Will this ever happen? It should be the main aim of all mankind but we seem to be becoming more and more self centered as we adopt the material god worship which took over our lives towards the end of the 20th century.

Many people who don’t embrace the Christian faith, and many like myself who left it in disgust at its hypocrisy, can see the sense and advantage of wanting peace. There are enough disasters in the world such as floods, fires, cyclones and droughts for mankind to give its full energy to without putting money into armaments.  All the latter does is to add further to the misery felt in many parts of the world as people lose their homes for all sorts of reasons and millions go hungry. The miseries of wars are triggered by a few people wanting to better their own position in life, and their own egos, by using power against others.

The Christians believe that there is an afterlife  in which they will be rewarded for their good deeds but many of them still keep an enormous part of what they own or inherit for their own use. I suspect that even the idea of a tithe was created by those for whom keeping the other nine-tenths of what they had meant that they could still live very nicely thank you. One of the advantages of ageing is that you find that it doesn’t take much money to be able to live comfortably; we realise that our need for material possessions no longer exists as our lifestyle changes. The exception to this financial comfortability seems to be with older people who don’t own their homes and have to pay exorbitant rents to people who are already probably fairly well off themselves.

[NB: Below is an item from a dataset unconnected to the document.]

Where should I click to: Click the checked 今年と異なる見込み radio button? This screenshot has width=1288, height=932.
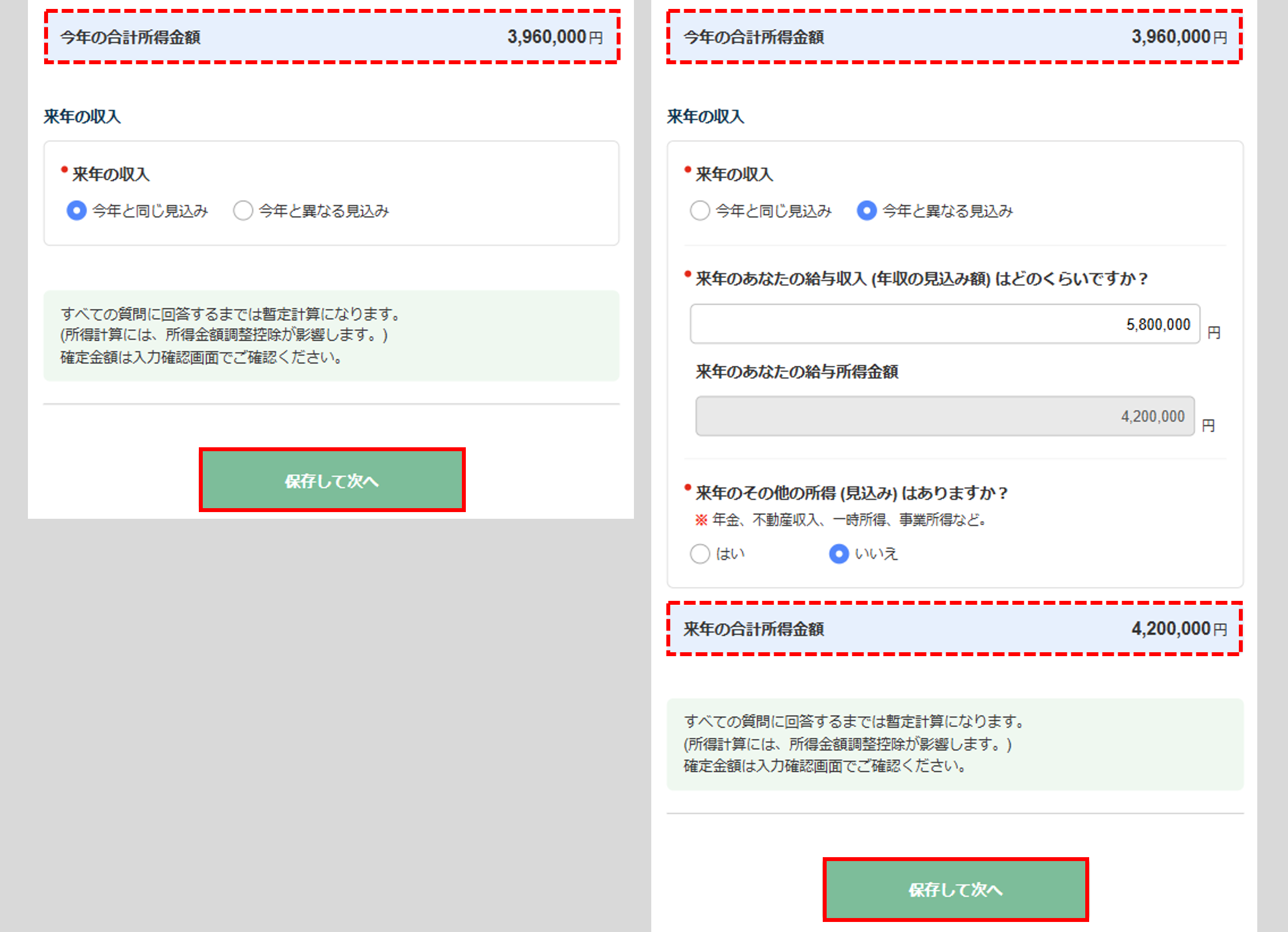pyautogui.click(x=867, y=210)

So how can we contribute to achieving peace on earth? Firstly we need to replace war by dialogue. The trouble with this is that it often does little for the egos of those involved in creating war. Secondly we need to identify those around the world who have inadequate shelter and not enough food and make a concerted effort to address both problems. Any who are causing the problems need to be made to sit down together and sort out their differences. We can only achieve this if all the religions of the world unite to realise that this is the only way we can have a world of fairness to all. The problem with this is that we would also need to make the leaders of the religions sit down together and sort out their differences which prohibit the world from achieving this. What a different world we would have if the creator of the world had stipulated that the only way to gain admittance to the next world could only be through a life spent working towards a fair and peaceful world! Suddenly there would be a huge slump in the luxury goods markets! Unfortunately we have been given no such instructions and we have been left to determine our own purpose in life. I suspect it should not be to collect as many material goods as possible while others starve to death through no fault or their own. Meanwhile most people seem to think that this is the only life we have and they are going to enjoy it. The trouble is they think the latter is achieved through material possessions and find themselves in an endless loop; the more you have the more you want.

At least some people have a genuine desire for peace but we need to work together regardless of race, faith or nationality. Lets start.